The Cardinals kind of put a damper on this one early when they chose specifically to retain the Back of the Bullpen himself, Kyle McClellan, tendering him a contract in the immediate aftermath of the Great Skip Schumaker Revolt of 2011. McClellan looked like a pretty good reliever in 2008 and 2009 and looked on his way to being a pretty good reliever in 2010, when his walk rate fell from would-be-flamethrower levels.

His stint as the replacement-level starter of choice might be making him less interesting, through no fault of his own—any cheap reliever's going to look worse when you put him out of his depth. But I think the main thing that depresses me about the Cardinals retaining Kyle McClellan is simply that he's not somebody else's Kyle McClellan; the most exciting middle relief pitchers are always the ones you haven't seen yet.

Unless they're J.C. Romero.

With a little depth still remaining at the minor league level and McClellan stoppering the major league bullpen into his arbitration years, the Cardinals have less room than usual to rearrange the relievers into a more pleasing shape. So disappears one of the simplest January pleasures.

Bench Optimization

This one's tough, too—the Cardinals' easiest upgrades, in this case, involved reshaping the depth chart anyway. Tyler Greene and whichever of Allen Craig and Jon Jay isn't playing went a long way toward optimizing the Opening Day bench, though it's unlikely to be nearly as effective as it was in 2011.
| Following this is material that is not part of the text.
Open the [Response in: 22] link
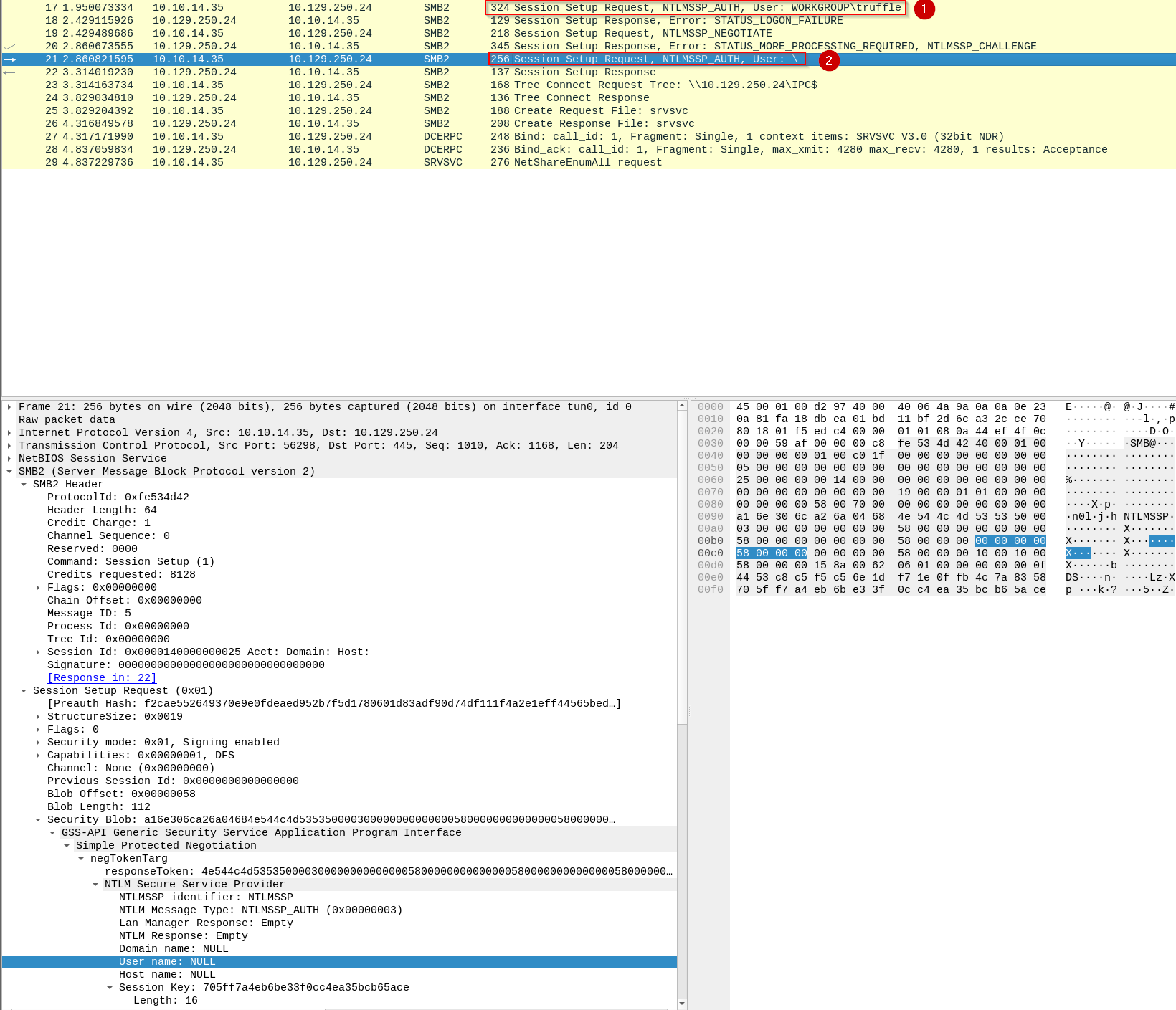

What's left? A FREE MATT CARPENTER (the ninth-best prospect in the Cardinals' system, per our in-house scouting robot) campaign? I'd be fine with that—he's clearly ready. But the way the Cardinals are built right now he's likely to see time in the bigs whether it's as a pinch hitter and David Freese's caddy or as Freese's DL replacement, and his lack of positional versatility—even talked-up positional versatility—is worrisome.
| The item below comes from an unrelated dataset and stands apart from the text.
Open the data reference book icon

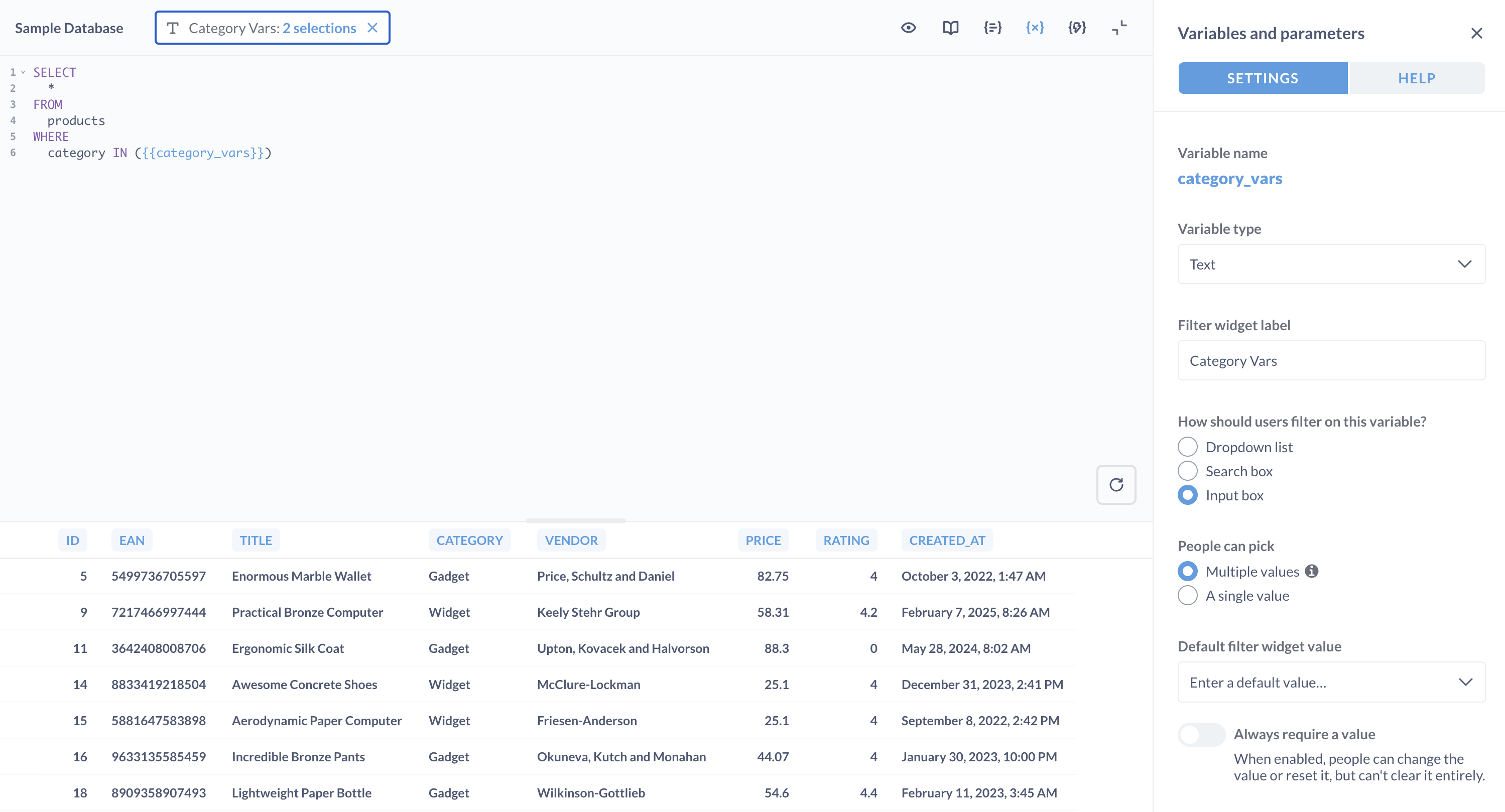pos(950,28)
I'm also in favor of the Cardinals keeping Erik Komatsu around as long as possible, just because he seems functionally identical to Adron Chambers and might as well be kept in the system, but I can't get too worked up about it yet.

Platoon Situations

I'd like to see another middle infielder brought through on a minor league deal. But my last remaining hobbyhorse is an old one—platoon the defensively imperfect, left-handed non-star second baseman with a right-handed non-star infielder. This time it's Daniel Descalso and Tyler Greene, instead of Skip Schumaker and anyone else in the universe.

But the good thing about platoon situations this time of year is that you don't even need the Cardinals to do anything to begin speculating. And in January, with the bullpen and the bench already firming up, that's valuable.